As a Christian who celebrates Hanukkah, I’m used to the raised eyebrows and careless remarks that come from misunderstanding.
So, to head off a few of them, here are the Top Ten False, Incorrect, Not True, Wrong, Myths about Hanukkah.
#10 Hanukkah was made so Jews would have something to do during Christmas. Wrong. The celebration of Hanukkah began well nearly two hundred years before the birth of Jesus.
#9 Hanukkah is a Jewish Christmas. No, it’s not. It’s a totally different holiday that falls around the same time of the year as Christmas.
#8 Rabbis decide when to celebrate every year. No. Hanukkah moves around on our modern Gregorian calendar, but it always begins the 25th of Kislev on the Hebrew calendar, and continues for eight days.
#7 The word Hanukkah means “Festival of Lights.” No. Even though we call the holiday the Festival of Lights, the word Hanukkah (an Americanization of the Hebrew word חנוכה ) means dedication. Hanukkah celebrates the anniversary of the rededication of the Temple.
#6 Jews do not eat yeast during Hanukkah. No. That’s Passover. Yeast is permissible, and enjoyed, during Hanukkah. The only dietary restrictions during Hanukkah are the same as those observed year-round.
#5 Hanukkah is not mentioned in the Bible. The Hanukkah celebration is in the Christian New Testament gospel of John. John 10:22-23 records Jesus going to the temple during Hanukkah.
The events surrounding Hanukkah can be found in the apocryphal books of 1 Maccabees and 2 Maccabees, which were part of all Christian Bibles for the first 450 years after Jesus, and which remain in Catholic Bibles.
In addition, many scholars believe that the vision recorded in Daniel 8 is of the events surrounding the rededication of the Temple under the reign of Antiochus–the reason behind the Hanukkah celebration.
#4 Only Jews celebrate Hanukkah. Not so. Some Christians–who believe that Jesus is the incarnation of the God of Israel–embrace Hanukkah as an opportunity to remember and to teach about God’s miracles and provision through the Jewish people.
#3 The dreidel is just a toy. While the traditional Hanukkah spinning top is a toy, it is also a cleverly-devised way to recount God’s miracles. The letters on the dreidel form an acronym in Hebrew which means, A Great Miracle Happened There (Or “happened here” when played in Jerusalem).

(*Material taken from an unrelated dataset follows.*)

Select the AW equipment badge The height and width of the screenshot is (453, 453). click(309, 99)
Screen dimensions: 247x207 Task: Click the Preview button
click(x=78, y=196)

#2 You need an expensive and sacred menorah to celebrate properly. Nope. People often design and purchase expensive, elaborate Hanukkah decorations, but a simple line of candles will do. For a quick do-it-yourself hanukkiah (Hanukkah menorah), super glue nine hardware nuts to a ceramic tile. Add candles. Or you can just line up candles together. The lights become sacred when they are dedicated to God.
And the #1 myth about Hanukkah. . . You can’t celebrate both Hanukkah and Christmas. Nonsense. You may celebrate one or the other. Or neither. Or you can celebrate both!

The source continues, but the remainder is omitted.